Records excerpted from a collection

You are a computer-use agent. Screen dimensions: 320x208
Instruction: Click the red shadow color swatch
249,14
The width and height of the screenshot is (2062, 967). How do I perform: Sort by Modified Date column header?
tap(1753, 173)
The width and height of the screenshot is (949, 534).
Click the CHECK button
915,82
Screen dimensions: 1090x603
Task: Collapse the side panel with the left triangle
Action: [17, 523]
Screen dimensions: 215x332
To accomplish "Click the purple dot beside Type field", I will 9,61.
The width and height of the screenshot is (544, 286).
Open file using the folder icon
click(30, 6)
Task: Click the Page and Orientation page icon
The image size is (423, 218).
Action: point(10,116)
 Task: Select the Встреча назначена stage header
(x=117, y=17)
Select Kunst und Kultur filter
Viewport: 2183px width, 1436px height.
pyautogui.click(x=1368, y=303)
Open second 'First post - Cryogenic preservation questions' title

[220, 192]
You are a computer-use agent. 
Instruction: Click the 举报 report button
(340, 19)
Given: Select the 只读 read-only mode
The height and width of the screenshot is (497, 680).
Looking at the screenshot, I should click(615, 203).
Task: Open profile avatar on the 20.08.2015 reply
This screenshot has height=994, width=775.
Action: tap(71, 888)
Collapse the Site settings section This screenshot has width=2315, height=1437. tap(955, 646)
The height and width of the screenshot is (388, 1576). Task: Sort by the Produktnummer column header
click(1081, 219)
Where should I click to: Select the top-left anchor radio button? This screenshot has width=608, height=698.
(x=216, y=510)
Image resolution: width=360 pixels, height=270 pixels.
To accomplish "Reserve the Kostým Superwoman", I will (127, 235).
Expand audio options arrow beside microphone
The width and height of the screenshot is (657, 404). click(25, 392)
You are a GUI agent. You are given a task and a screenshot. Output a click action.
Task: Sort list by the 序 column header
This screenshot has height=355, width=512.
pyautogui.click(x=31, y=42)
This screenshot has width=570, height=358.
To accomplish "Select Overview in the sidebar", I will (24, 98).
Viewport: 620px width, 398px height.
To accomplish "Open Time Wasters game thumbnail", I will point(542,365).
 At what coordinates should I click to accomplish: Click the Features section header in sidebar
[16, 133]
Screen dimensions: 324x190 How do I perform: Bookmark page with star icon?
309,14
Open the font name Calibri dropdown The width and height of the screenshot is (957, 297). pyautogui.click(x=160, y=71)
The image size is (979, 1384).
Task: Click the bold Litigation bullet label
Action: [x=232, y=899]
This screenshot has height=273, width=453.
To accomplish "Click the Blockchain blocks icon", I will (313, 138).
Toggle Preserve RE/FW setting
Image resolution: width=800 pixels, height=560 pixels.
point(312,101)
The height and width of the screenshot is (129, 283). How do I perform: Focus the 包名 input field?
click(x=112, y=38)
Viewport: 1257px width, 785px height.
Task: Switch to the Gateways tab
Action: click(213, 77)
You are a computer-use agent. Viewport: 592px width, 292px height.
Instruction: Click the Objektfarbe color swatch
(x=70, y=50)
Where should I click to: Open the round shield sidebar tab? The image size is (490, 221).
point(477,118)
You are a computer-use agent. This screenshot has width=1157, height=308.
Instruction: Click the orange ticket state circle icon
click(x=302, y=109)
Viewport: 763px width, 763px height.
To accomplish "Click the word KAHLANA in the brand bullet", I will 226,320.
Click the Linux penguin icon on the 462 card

INSTRUCTION: Print the listing above line for line, changing nothing.

TASK ANSWER:
You are a computer-use agent. Screen dimensions: 320x208
Instruction: Click the red shadow color swatch
249,14
The width and height of the screenshot is (2062, 967). How do I perform: Sort by Modified Date column header?
tap(1753, 173)
The width and height of the screenshot is (949, 534).
Click the CHECK button
915,82
Screen dimensions: 1090x603
Task: Collapse the side panel with the left triangle
Action: [17, 523]
Screen dimensions: 215x332
To accomplish "Click the purple dot beside Type field", I will 9,61.
The width and height of the screenshot is (544, 286).
Open file using the folder icon
click(30, 6)
Task: Click the Page and Orientation page icon
The image size is (423, 218).
Action: point(10,116)
 Task: Select the Встреча назначена stage header
(x=117, y=17)
Select Kunst und Kultur filter
Viewport: 2183px width, 1436px height.
pyautogui.click(x=1368, y=303)
Open second 'First post - Cryogenic preservation questions' title

[220, 192]
You are a computer-use agent. 
Instruction: Click the 举报 report button
(340, 19)
Given: Select the 只读 read-only mode
The height and width of the screenshot is (497, 680).
Looking at the screenshot, I should click(615, 203).
Task: Open profile avatar on the 20.08.2015 reply
This screenshot has height=994, width=775.
Action: tap(71, 888)
Collapse the Site settings section This screenshot has width=2315, height=1437. tap(955, 646)
The height and width of the screenshot is (388, 1576). Task: Sort by the Produktnummer column header
click(1081, 219)
Where should I click to: Select the top-left anchor radio button? This screenshot has width=608, height=698.
(x=216, y=510)
Image resolution: width=360 pixels, height=270 pixels.
To accomplish "Reserve the Kostým Superwoman", I will (127, 235).
Expand audio options arrow beside microphone
The width and height of the screenshot is (657, 404). click(25, 392)
You are a GUI agent. You are given a task and a screenshot. Output a click action.
Task: Sort list by the 序 column header
This screenshot has height=355, width=512.
pyautogui.click(x=31, y=42)
This screenshot has width=570, height=358.
To accomplish "Select Overview in the sidebar", I will (24, 98).
Viewport: 620px width, 398px height.
To accomplish "Open Time Wasters game thumbnail", I will point(542,365).
 At what coordinates should I click to accomplish: Click the Features section header in sidebar
[16, 133]
Screen dimensions: 324x190 How do I perform: Bookmark page with star icon?
309,14
Open the font name Calibri dropdown The width and height of the screenshot is (957, 297). pyautogui.click(x=160, y=71)
The image size is (979, 1384).
Task: Click the bold Litigation bullet label
Action: [x=232, y=899]
This screenshot has height=273, width=453.
To accomplish "Click the Blockchain blocks icon", I will (313, 138).
Toggle Preserve RE/FW setting
Image resolution: width=800 pixels, height=560 pixels.
point(312,101)
The height and width of the screenshot is (129, 283). How do I perform: Focus the 包名 input field?
click(x=112, y=38)
Viewport: 1257px width, 785px height.
Task: Switch to the Gateways tab
Action: click(213, 77)
You are a computer-use agent. Viewport: 592px width, 292px height.
Instruction: Click the Objektfarbe color swatch
(x=70, y=50)
Where should I click to: Open the round shield sidebar tab? The image size is (490, 221).
point(477,118)
You are a computer-use agent. This screenshot has width=1157, height=308.
Instruction: Click the orange ticket state circle icon
click(x=302, y=109)
Viewport: 763px width, 763px height.
To accomplish "Click the word KAHLANA in the brand bullet", I will 226,320.
Click the Linux penguin icon on the 462 card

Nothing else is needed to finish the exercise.